DACS

Responsive redesign for non-profit artists’ rights organisation

DACS (the Design and Artists Copyright Society) is a non-profit organisation that aims to protect the legal rights of artists through education, royalty-related legal services and government lobbying.

The previous website was packed with legalese: language written by solicitors with an intimidating level of detail. DACS realised it needed to replace this with a site that could deliver this content in a more inspiring and persuasive way. I worked with Harry Brignull and Richard Rutter at Clearleft to produce a website that would achieve these goals.

After a period of analysis and prototyping, we realised the website needed different areas for each user type that could quickly triage users into the correct places. Once in the right place, users could then be shown content with an appropriate perspective, tone of voice and calls to action that matched their needs.

Translating a print-orientated brand

DACS had already undergone an extensive rebranding exercise for print but it needed assistance translating this into a suitable web aesthetic. To understand the reasoning behind the different brand elements, I spent time with Simon Kennedy who was responsible for DACS’s identity and brand strategy. During this process, we deprecated the use of Didot online; while it worked well in a print context, the typeface was ill-suited to screen, and few areas on the website needed to reflect the discursive tone for which it was intended.

Artist photography shown front and centre on a page describing DACS’ Payback service

I drew on DACS’s photographic library of artists to give a human face to the organisation. These were combined with a restrained typographic pallet to ensure legibility and visual consistency. Finally, I introduced a selection of monochromatic patterns that could be used to differentiate sections of the site.

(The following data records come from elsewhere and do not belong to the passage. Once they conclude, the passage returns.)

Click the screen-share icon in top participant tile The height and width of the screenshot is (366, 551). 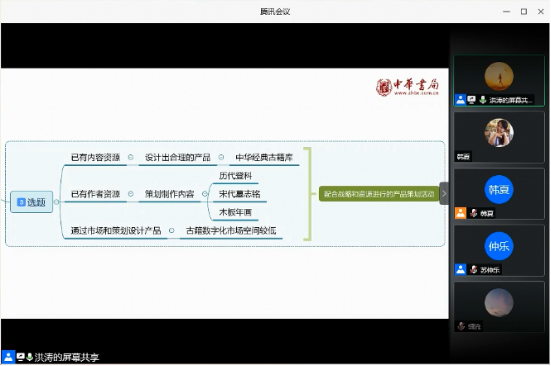coord(472,100)
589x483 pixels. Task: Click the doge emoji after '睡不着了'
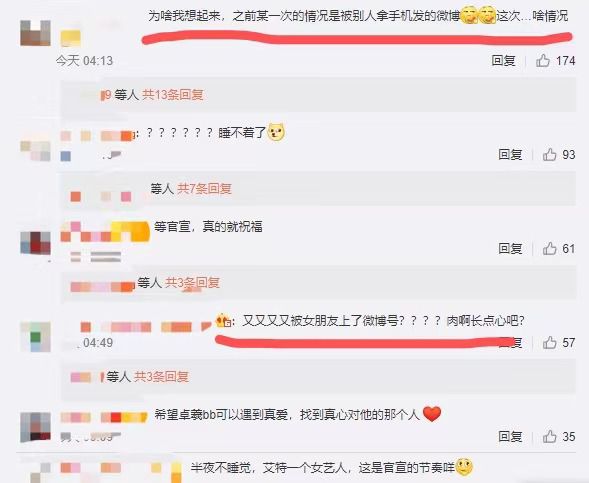pyautogui.click(x=276, y=132)
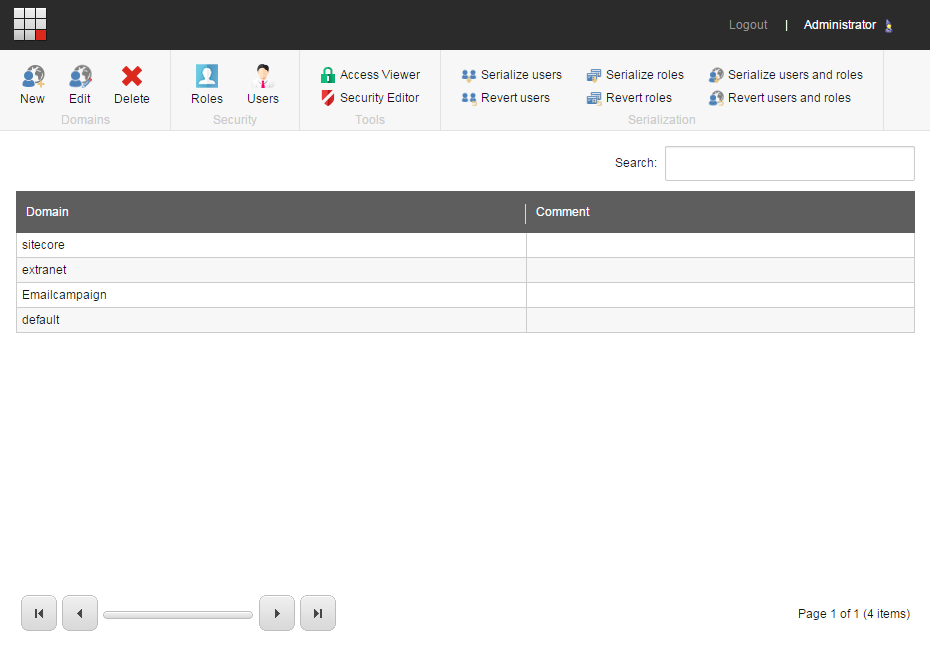
Task: Click inside the Search field
Action: tap(789, 163)
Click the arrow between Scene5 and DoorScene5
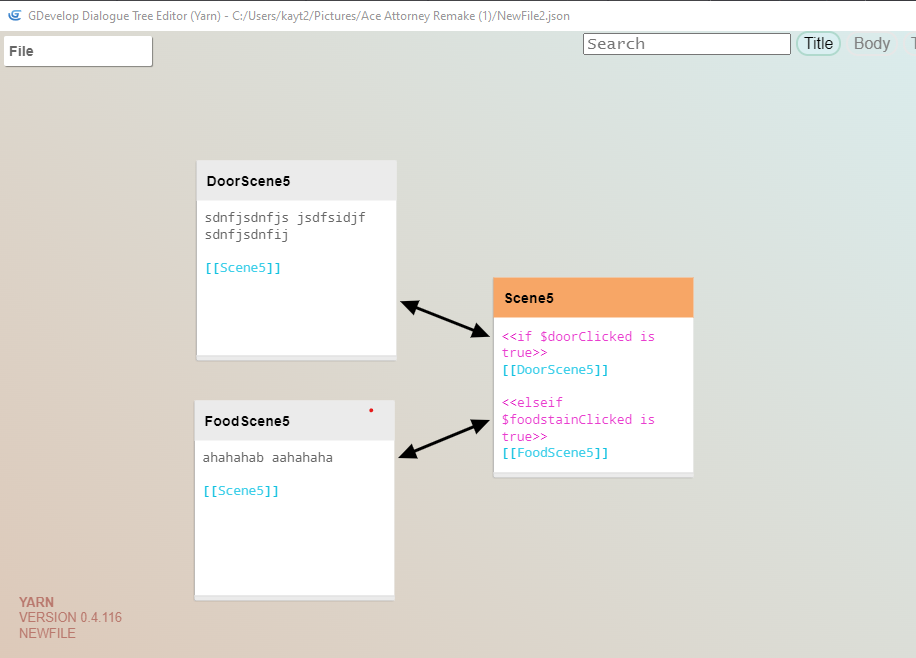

It looks beautiful! The feedback so far has been great – and it’s just such a vast improvement on what we had before. Thank you so much for your hard work and general genius!

Tania Spriggens, Director of Communications

Responsive design was used to deliver the same content to different devices, regardless of the display size or capabilities. I created a pattern portfolio to ease handover to the development agency Cognite. Towards the end of the project I worked at their offices, helping them integrate these design patterns, making adjustments where necessary given the constraints of the CMS.